EXERCISE INSTRUCTIONS:
Beginning at the line that contains "This screenshot has height=768, width=1366.", reproduce the entries below exactly, ending with the line that contains "debugging with the". Omit each picture.

RECORD SET:
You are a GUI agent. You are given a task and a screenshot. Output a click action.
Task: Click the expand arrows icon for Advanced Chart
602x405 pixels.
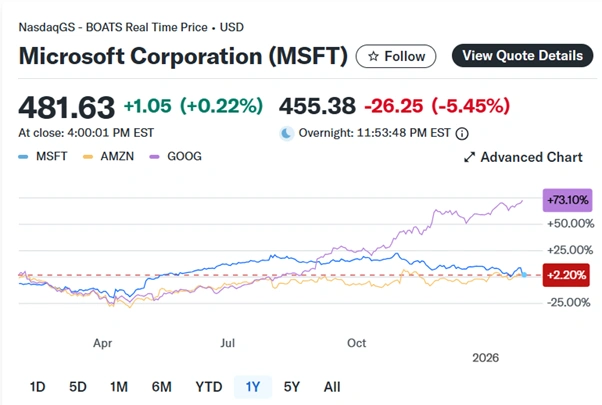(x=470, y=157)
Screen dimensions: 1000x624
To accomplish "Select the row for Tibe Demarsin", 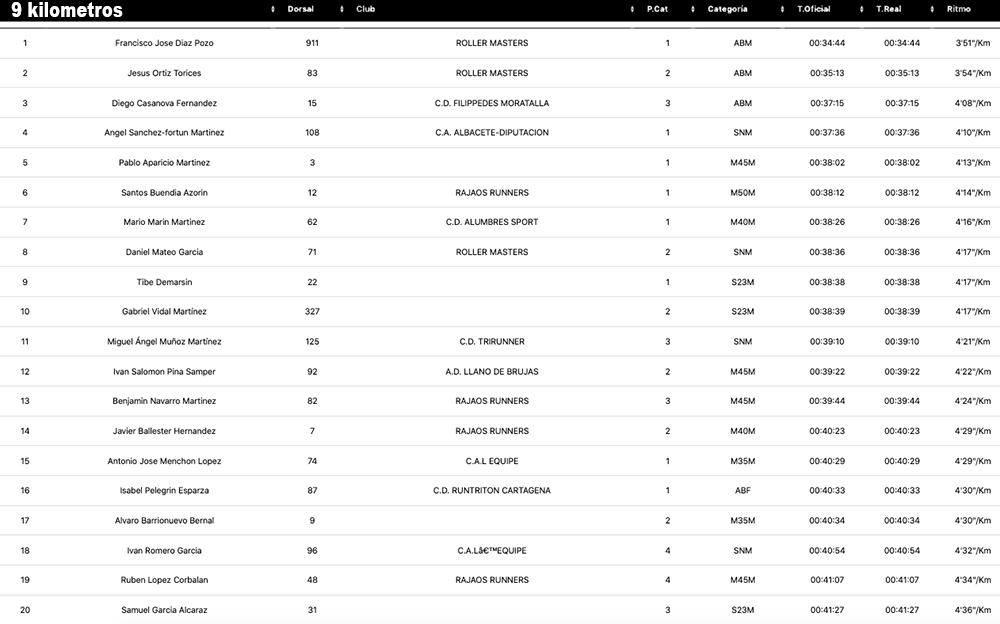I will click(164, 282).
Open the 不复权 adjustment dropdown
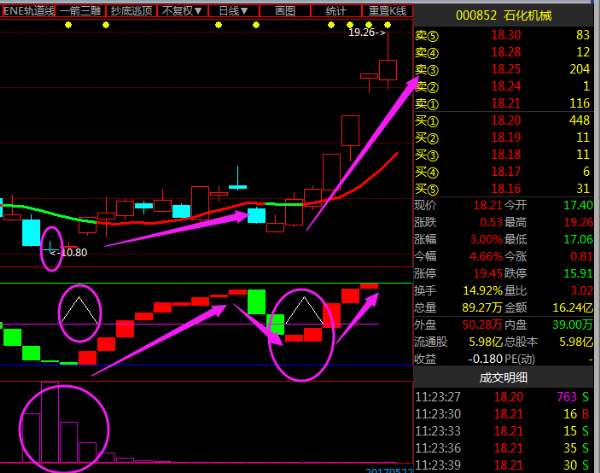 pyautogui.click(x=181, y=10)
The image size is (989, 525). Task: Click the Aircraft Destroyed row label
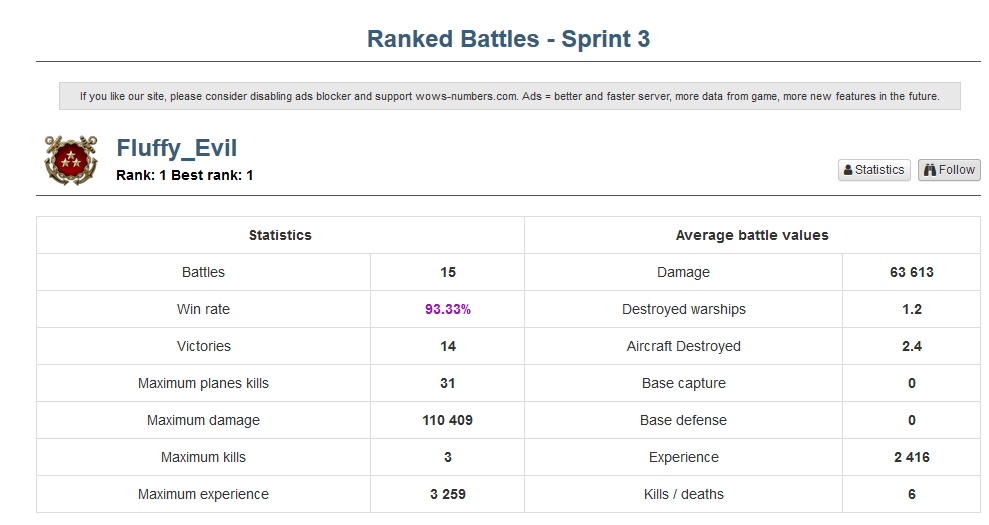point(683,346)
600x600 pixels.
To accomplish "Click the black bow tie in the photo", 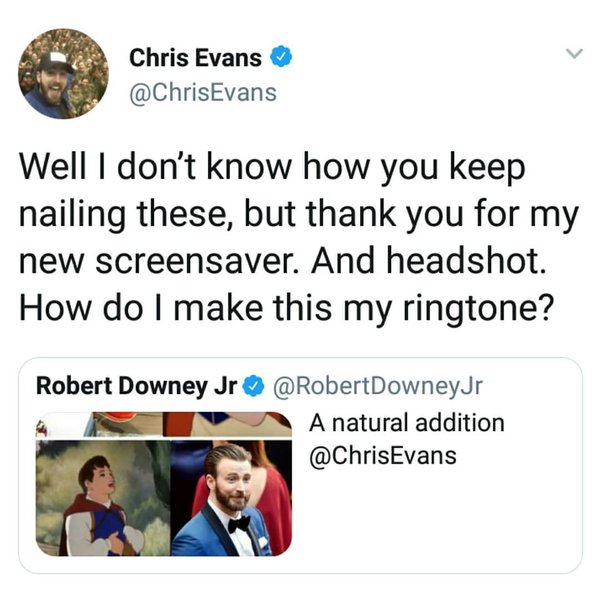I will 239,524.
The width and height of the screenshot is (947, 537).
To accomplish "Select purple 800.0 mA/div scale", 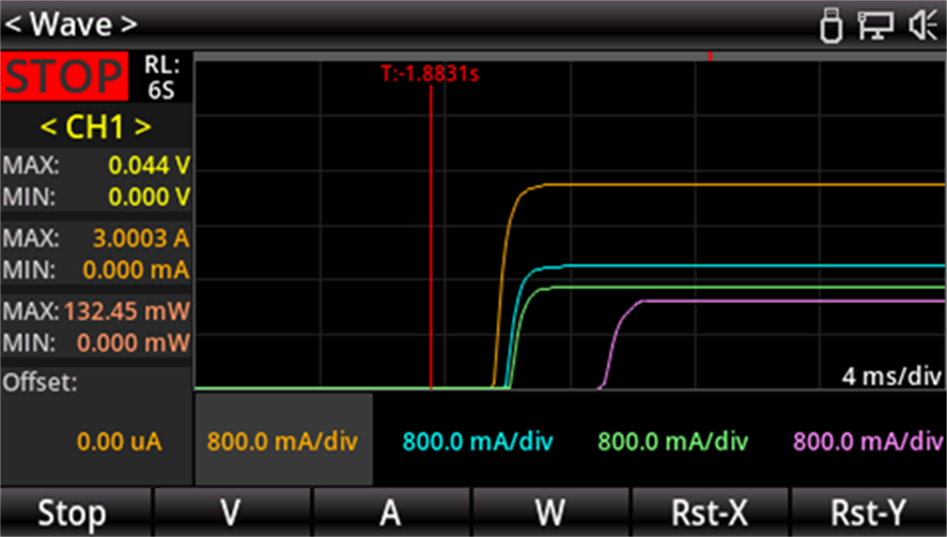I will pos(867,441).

---

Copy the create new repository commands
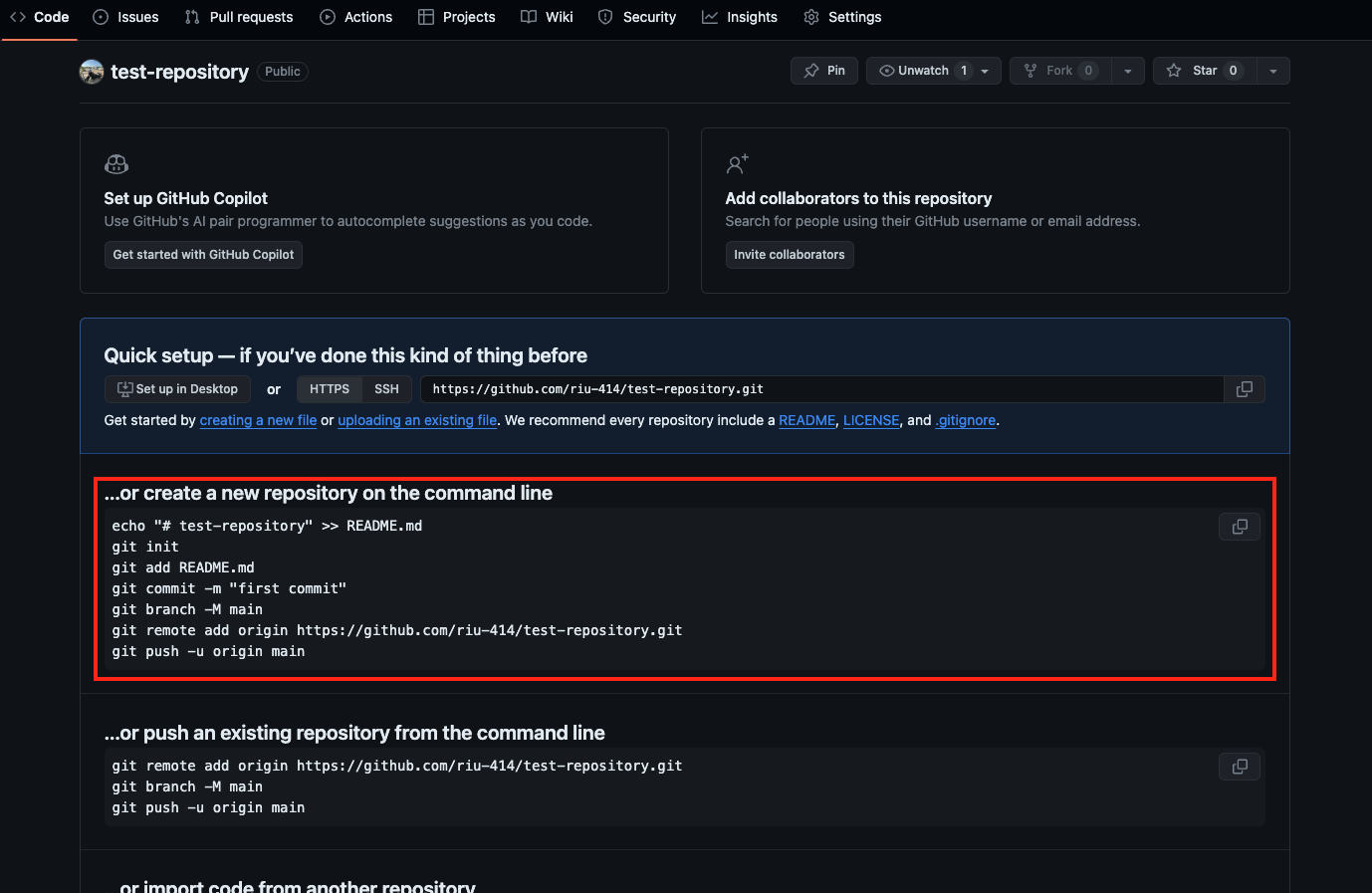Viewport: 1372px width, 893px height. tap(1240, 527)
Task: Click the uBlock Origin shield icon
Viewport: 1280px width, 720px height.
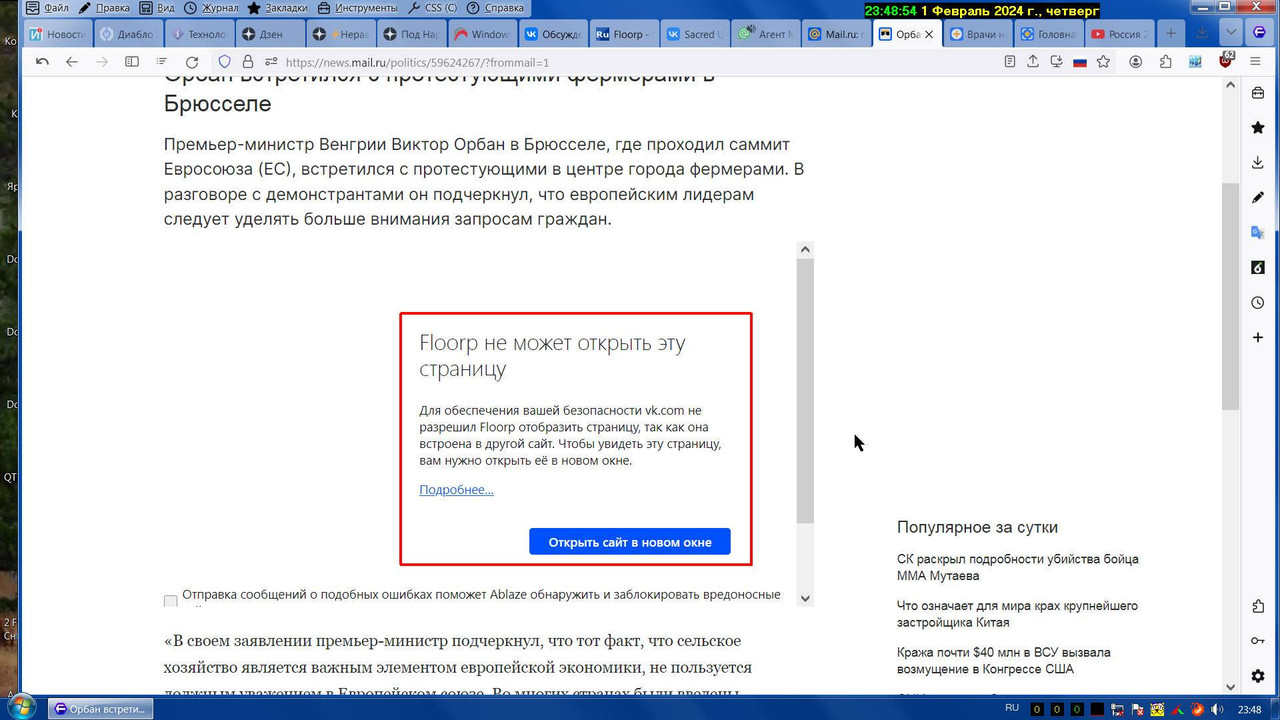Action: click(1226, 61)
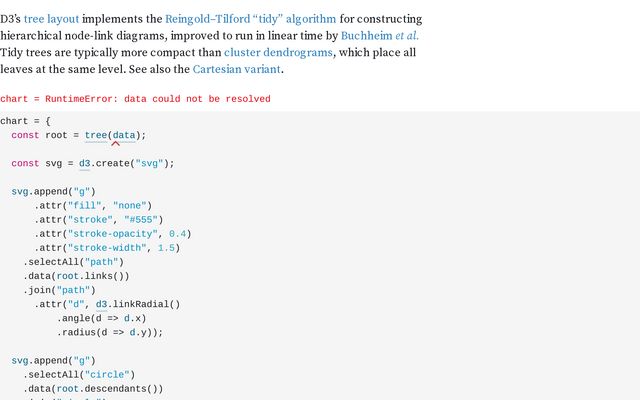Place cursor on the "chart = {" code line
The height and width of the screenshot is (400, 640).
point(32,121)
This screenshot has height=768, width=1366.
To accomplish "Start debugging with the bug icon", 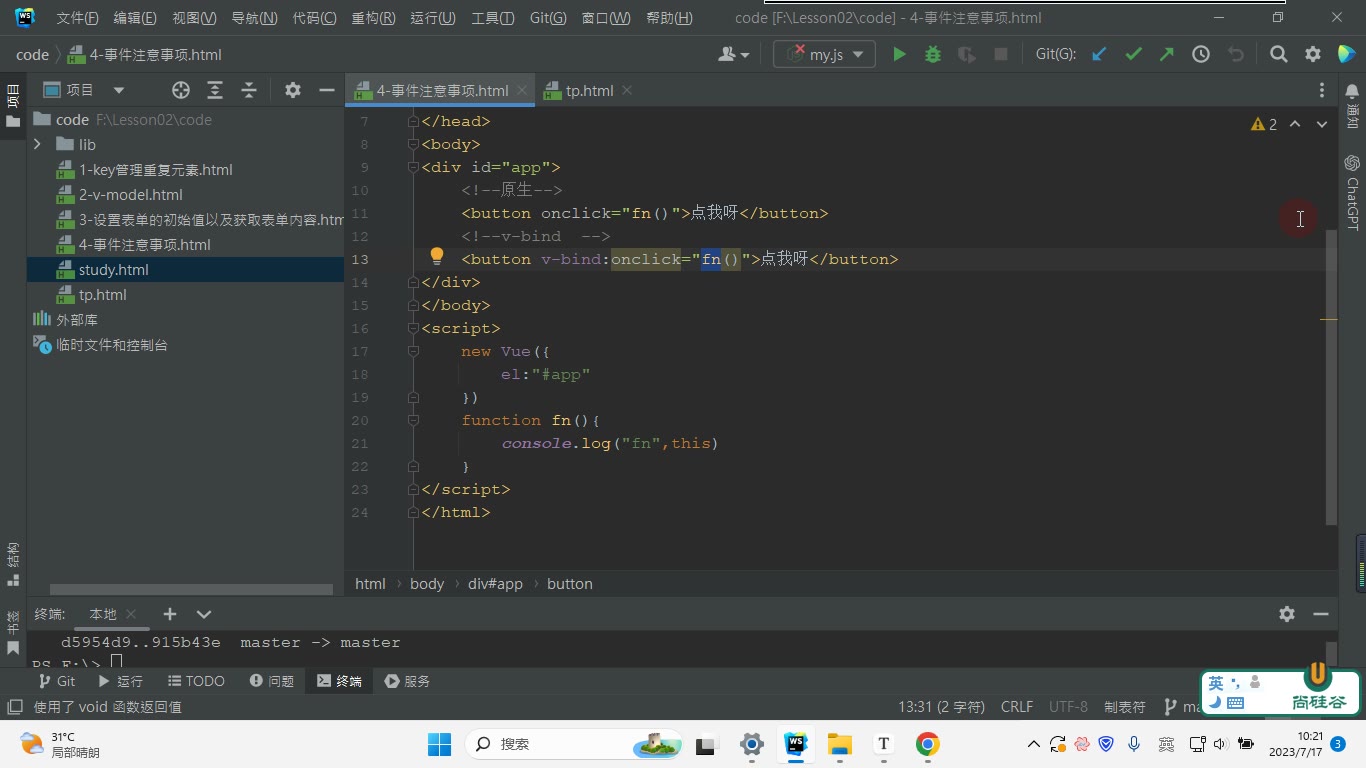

WRITTEN SOLUTION:
This screenshot has height=768, width=1366.
To accomplish "Start debugging with the bug icon", 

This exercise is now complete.